I have faint memories of that. Have fun.
Resting …
Spending my paycheck on Record Store Day! https://recordstoreday.com/
I will travel visiting my wife’s family in Denmark. I just got my new SDR covering shortwave band and I am looking forward to play with it.
I’m jealous; my own half-planned trip to Iceland may or may not happen this year. Enjoy some rundstykke and cheese for me!
You will be surprised, but I am one of the few Italians that hate cheese
Tragic! I sympathize. Well then, enjoy the rundstykke and butter and jam, or whatever you prefer.
Been wanting to make a short url server, hoping it can run under 4MB of RAM
Replacing sxhkd with a small patch for dwm. I love the feeling of deleting a dependency.
I’m going to work on my game project as usual. I also have made my own gemini site so I’m going to tinker with that and make a generator for indexing my post.
If I don’t feel like gamedev, I have other project, which is an Elder Scrolls Online addon downloader for Linux. Currently it’s written in Python and GTK but I want to port it to Qt and C++ as a learning experience, so that should be entertaining. I’ve already made the QML file for it, just need to make the buttons to do actually something.
Also I’m new here, just got an invite. So, hi all!
Welcome!
Thanks!
Facing the virtio driver standard in single combat. Only one of us will walk away the survivor.
Oh, also like sleeping and stuff.
Finally getting multiplayer working in my game engine project, I hope.
Ever since January I’ve been on a sabbatical from work, and I’ve used it to start a game project. Right now it’s a Terraria clone, but I plan to add a lot of features that I’ve never seen before in a procedural block-building game… once I finish the basics of making it a Terraria clone.
I’ve been writing the engine from scratch in C and SDL. I knew that I had to get multiplayer figured out very early, because rewriting a singleplayer game into multiplayer can be nearly impossible. And I knew I wanted a sophisticated sync system–ideally, rollback netcode–to avoid the mistakes I’d seen in Starbound, which has a multiplayer implementation so naive that one slow client will bog down the whole server.

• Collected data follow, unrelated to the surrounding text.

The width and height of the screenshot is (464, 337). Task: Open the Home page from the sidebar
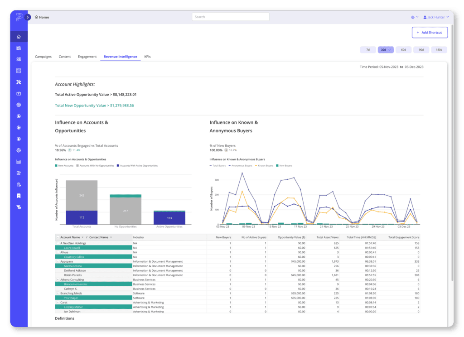(19, 36)
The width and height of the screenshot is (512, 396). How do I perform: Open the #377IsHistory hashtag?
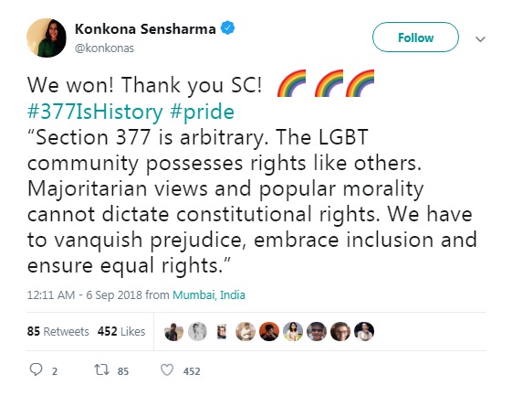[95, 112]

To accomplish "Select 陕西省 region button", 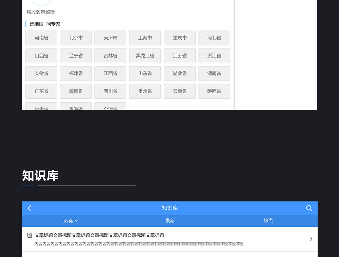I will pyautogui.click(x=214, y=91).
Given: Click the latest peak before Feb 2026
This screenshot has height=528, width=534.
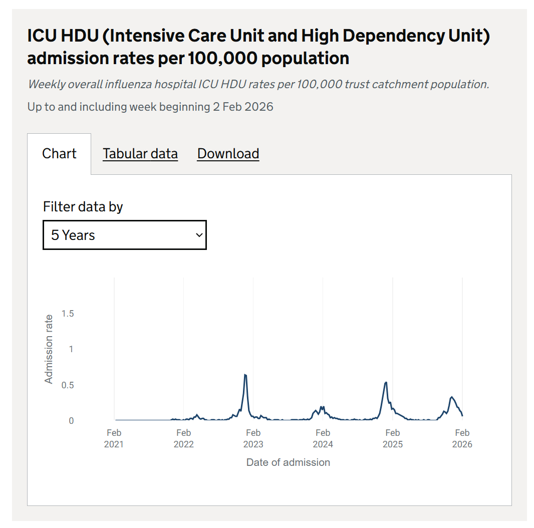Looking at the screenshot, I should click(x=452, y=397).
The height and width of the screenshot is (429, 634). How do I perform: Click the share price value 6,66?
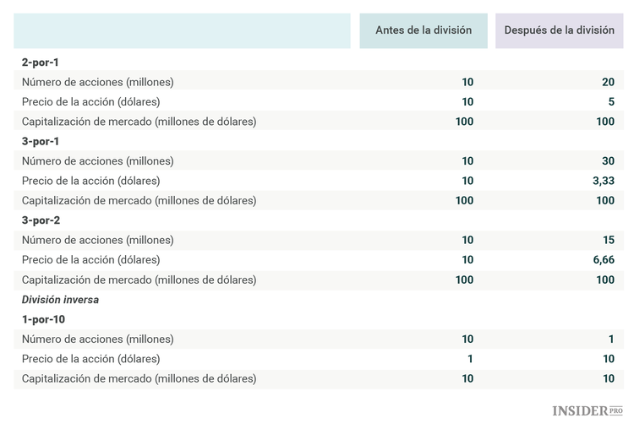pos(604,260)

I thought I’d have at least basic client-server multiplayer after 2-3 months, but it’s now been over 4 and I maybe, just maybe, will have a playable demo of a multiplayer server done this weekend. Network and multithreaded programming in C is hard!

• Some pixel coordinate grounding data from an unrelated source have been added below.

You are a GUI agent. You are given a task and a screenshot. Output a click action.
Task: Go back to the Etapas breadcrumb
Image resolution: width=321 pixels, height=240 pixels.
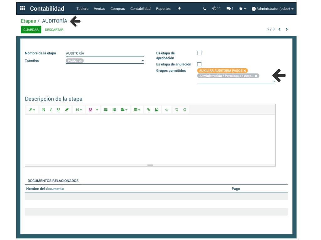[28, 21]
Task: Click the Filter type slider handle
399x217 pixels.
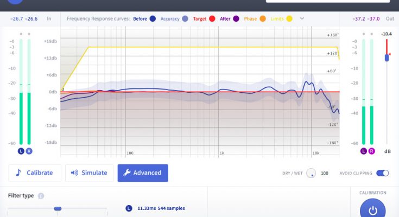Action: click(58, 208)
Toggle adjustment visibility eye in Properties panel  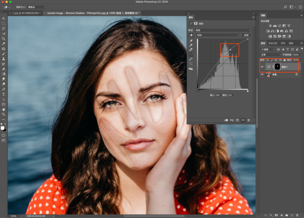[243, 120]
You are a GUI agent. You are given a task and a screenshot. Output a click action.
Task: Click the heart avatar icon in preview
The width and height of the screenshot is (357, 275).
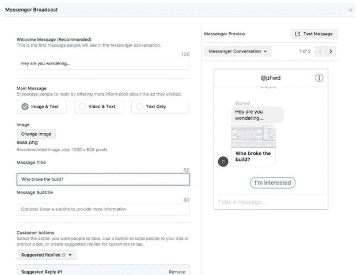point(223,163)
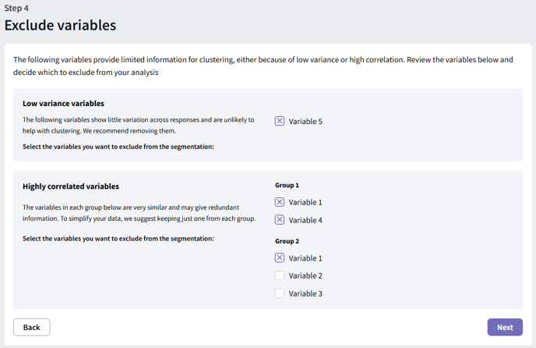Click the 'Group 1' heading
Image resolution: width=536 pixels, height=348 pixels.
click(x=287, y=186)
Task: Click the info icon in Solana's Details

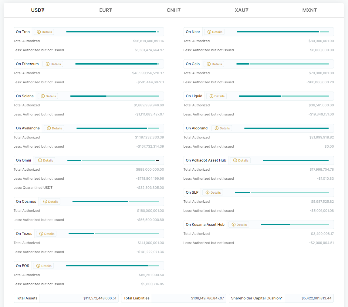Action: (43, 96)
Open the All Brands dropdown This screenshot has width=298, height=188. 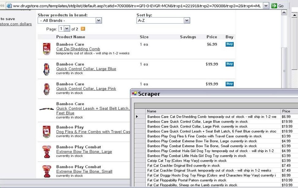click(x=98, y=20)
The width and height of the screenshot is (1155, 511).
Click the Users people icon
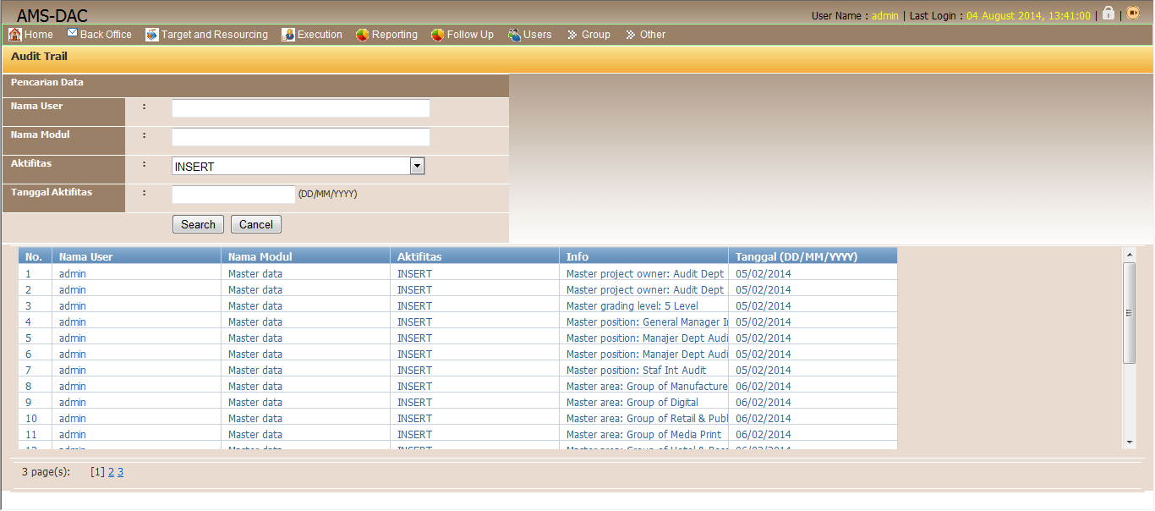(514, 35)
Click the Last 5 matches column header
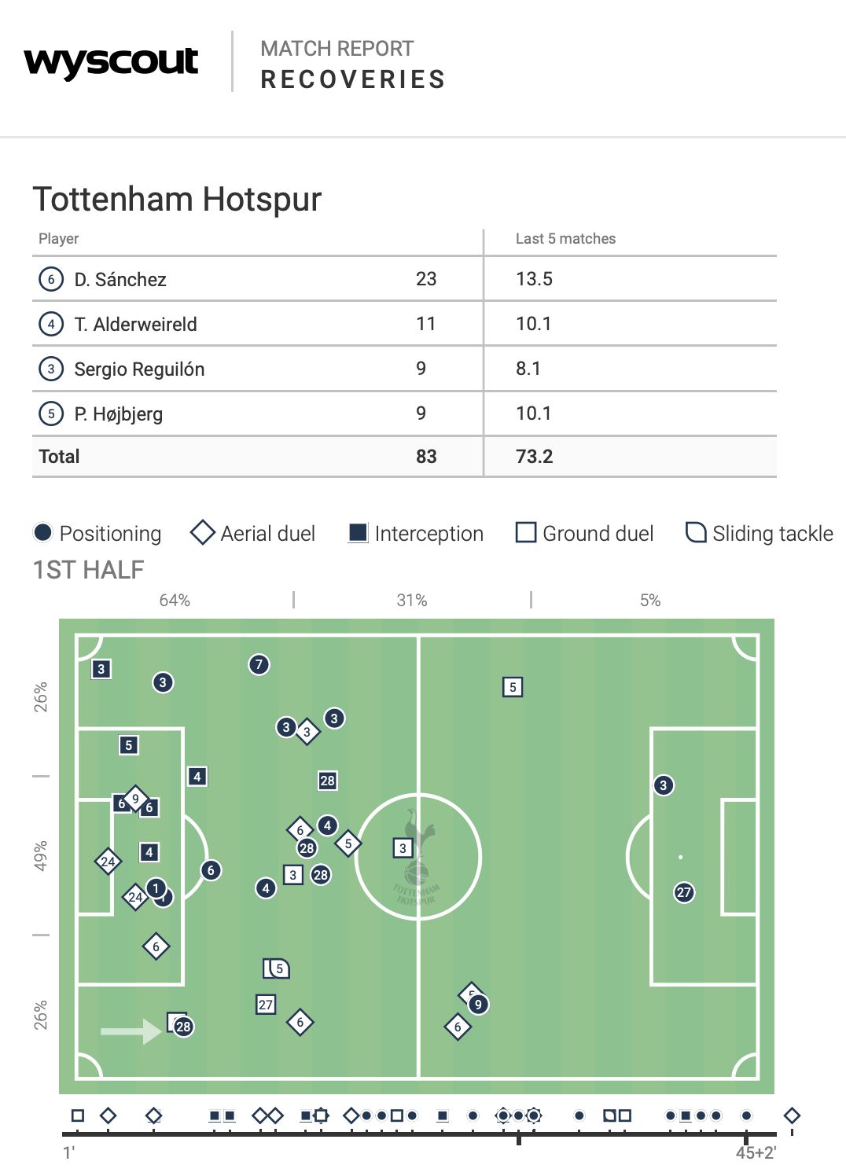Screen dimensions: 846x1176 [565, 238]
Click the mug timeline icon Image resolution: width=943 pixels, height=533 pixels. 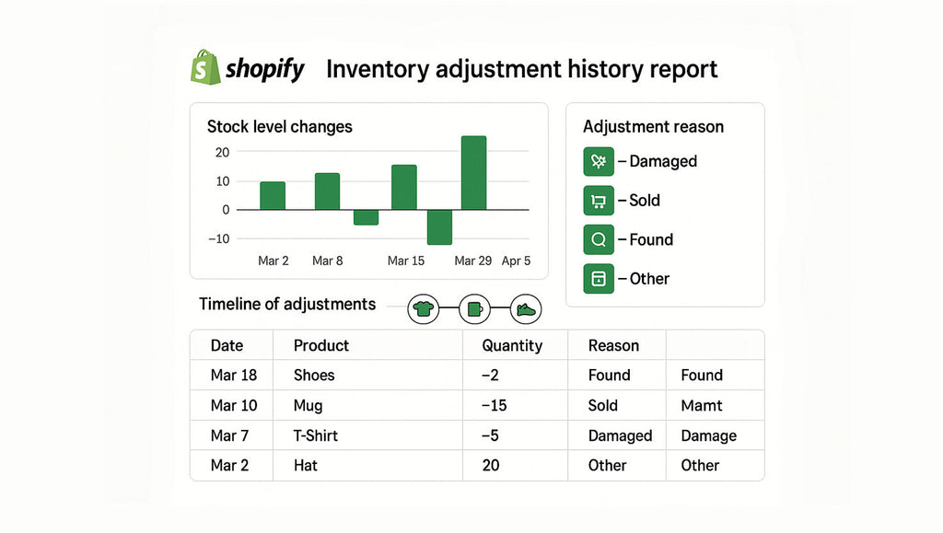click(474, 308)
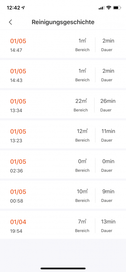126x272 pixels.
Task: Open the 01/05 00:58 cleaning record
Action: point(63,196)
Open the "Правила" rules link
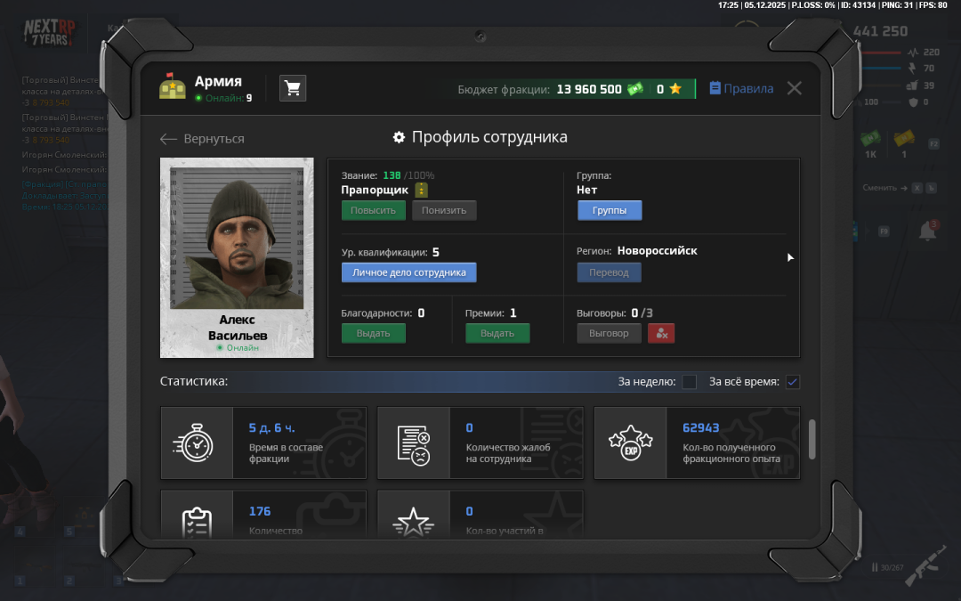The width and height of the screenshot is (961, 601). click(x=740, y=89)
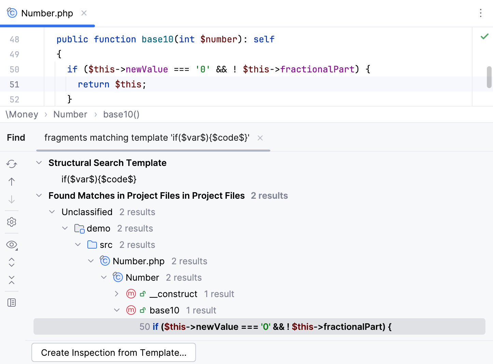
Task: Rerun the structural search
Action: tap(11, 164)
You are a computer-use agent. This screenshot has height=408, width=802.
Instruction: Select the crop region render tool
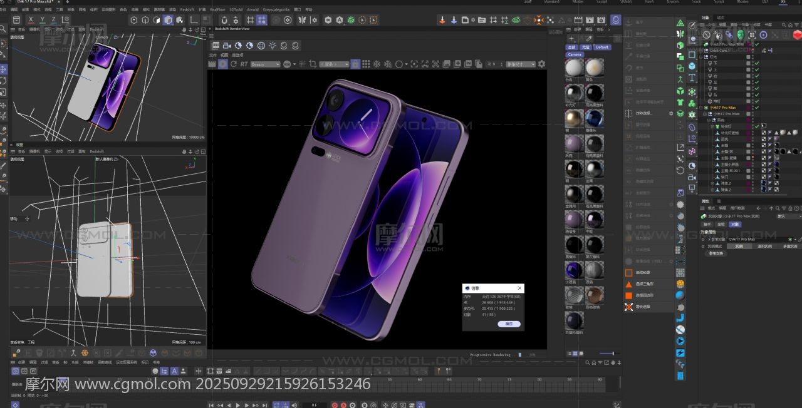[x=313, y=64]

Just got the book “Normal Accidents” by Charles Perrow in the mail, which I am very, very much looking forward to reading! Also doing first read-throughs of the many GSoC/Outreachy applications I got.

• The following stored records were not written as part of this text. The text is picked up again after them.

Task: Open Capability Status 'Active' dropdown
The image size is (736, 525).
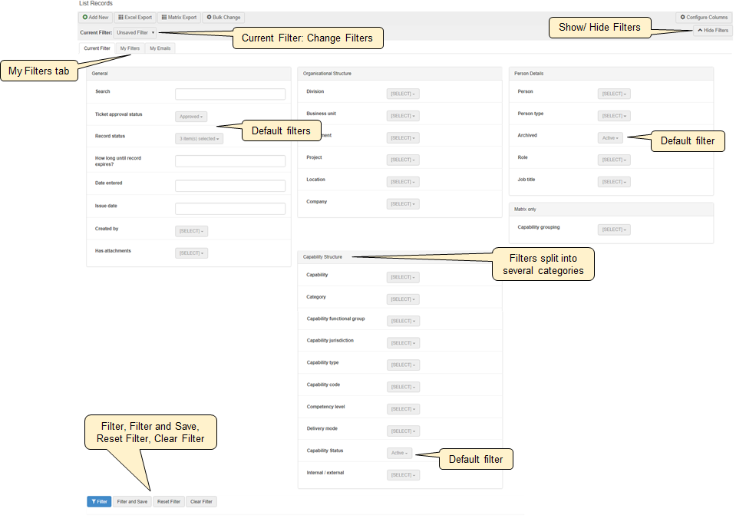Action: coord(399,453)
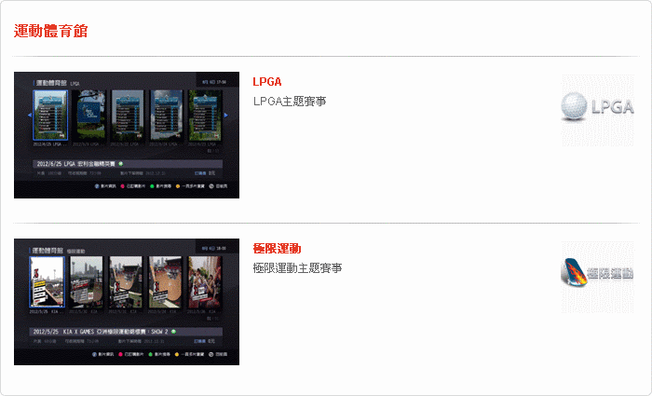Screen dimensions: 652x396
Task: Click the LPGA golf ball logo
Action: [x=598, y=110]
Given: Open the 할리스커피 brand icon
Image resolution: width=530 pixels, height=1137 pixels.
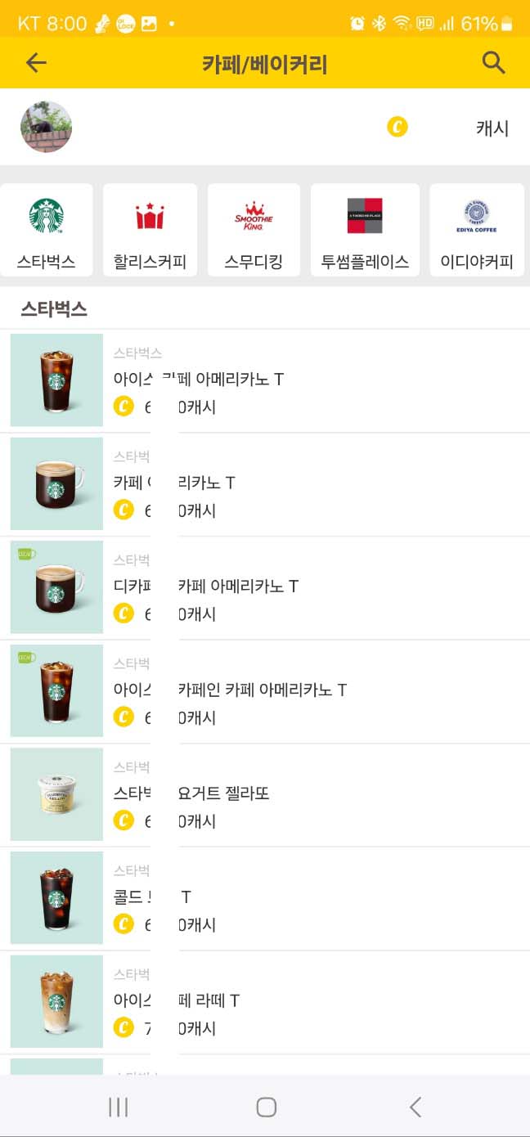Looking at the screenshot, I should pos(150,229).
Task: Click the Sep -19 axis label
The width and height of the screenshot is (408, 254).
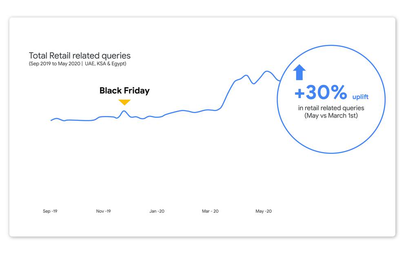Action: coord(50,211)
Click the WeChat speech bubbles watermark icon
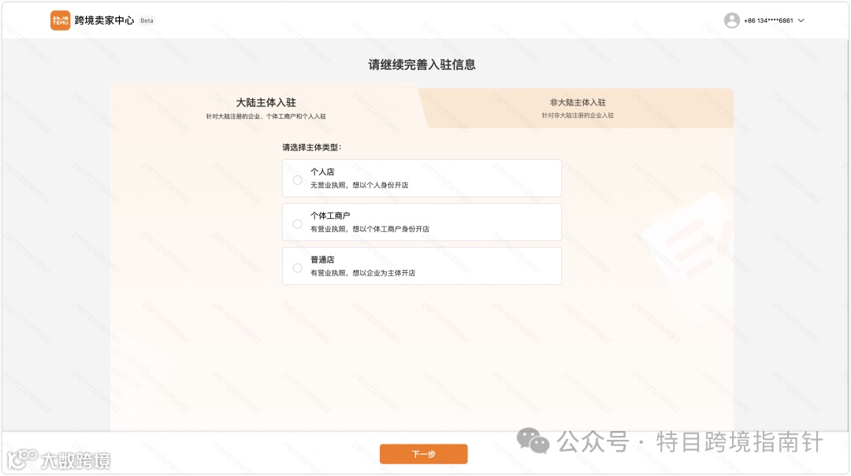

Hunting for malware on NPM. So far, there’s a lot of obvious stuff. But I’d anticipate a fair amount of subtle behavior, too. The trick is finding the right signal…
Just finished a blog post about systemd services & timers in NixOS; setting up a NixOS server tomorrow.
As it is break week 2/3 of the way through Hoon School Live I am studying Gall Guide and Full-Stack Walkthrough
Trying to understand why NtQueryDirectoryFile fails with 0xC000000D for no apparent reason on one specific machine that I don’t have an access to. That is, nothing unusual.
… aaaand it was a bug in the Google Drive client.
This week I started working on some patches to git to explore some ideas around replacing git’s filesystem interactions when working with loose blobs and pack files in the
.git
directory. This weekend I plan on continuing to work on these patches, while also thinking of a name for the project, as I fully expect the patches to never land upstream.